PCB contamination decimated commercial fishing in the Hudson, and health advisories still recommend strict limits on eating fish from the river. Yet for decades GE has fought against cleaning up its PCB contamination. Over the years, the company has claimed that the toxic PCBs aren’t harmful, that the river would clean itself, and that a cleanup couldn’t be accomplished — all of which have since proved untrue.

But a landmark 2002 EPA decision spurred GE to design a plan to remove more than 800 Olympic-size swimming pools worth of PCB-laden muck from the river.

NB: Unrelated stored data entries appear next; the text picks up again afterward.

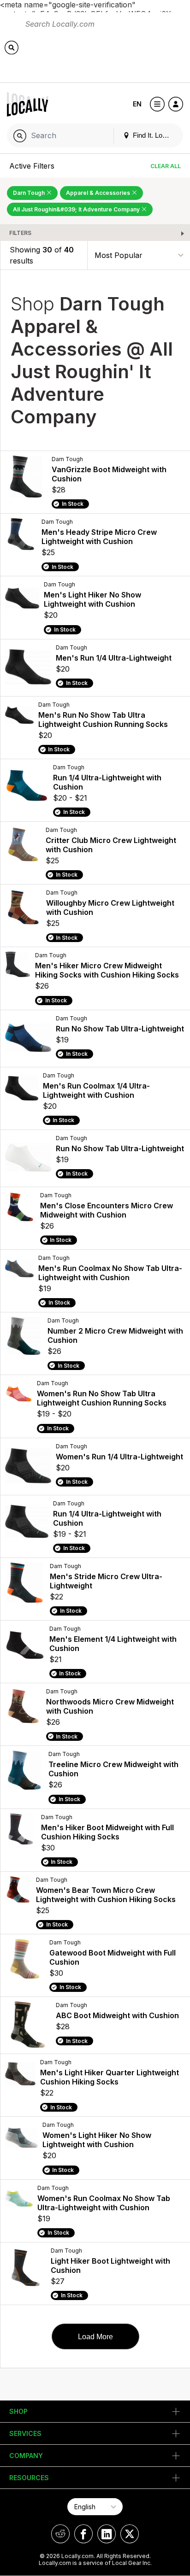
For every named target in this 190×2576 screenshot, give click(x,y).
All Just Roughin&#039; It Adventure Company (77, 209)
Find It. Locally (153, 135)
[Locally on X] (129, 2533)
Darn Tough (29, 192)
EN (137, 104)
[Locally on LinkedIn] (106, 2533)
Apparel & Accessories (98, 192)
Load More (95, 2337)
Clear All (165, 166)
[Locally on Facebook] (83, 2533)
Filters (20, 232)
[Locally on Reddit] (60, 2533)
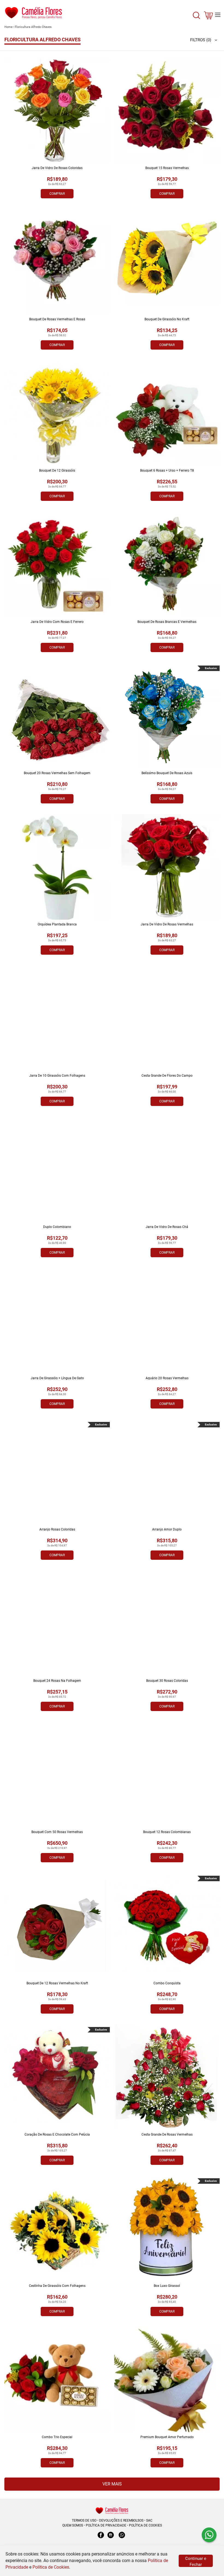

After more delays, last fall GE finally completed “Phase 1” of the cleanup, roughly 10 percent of the job. This initial phase showed that a successful cleanup of the Hudson River is possible.

Remarkably, however, GE is once again seeking to delay the process and avoid making a commitment to finish the cleanup. While GE has offered to continue work next year, it is now asking the EPA for permission to retain the right to walk away from the rest of the second and final phase of the cleanup. If GE eventually opts out of completing this “Phase 2” — which experts estimate could require seven to nine years more work — huge amounts of PCBs would continue to pollute the river.

The EPA is ultimately responsible for making sure GE fully cleans up its toxic mess. We cannot lose this opportunity to finally clean up the PCB contamination and help return a healthier and economically productive Hudson River to communities that live along its banks.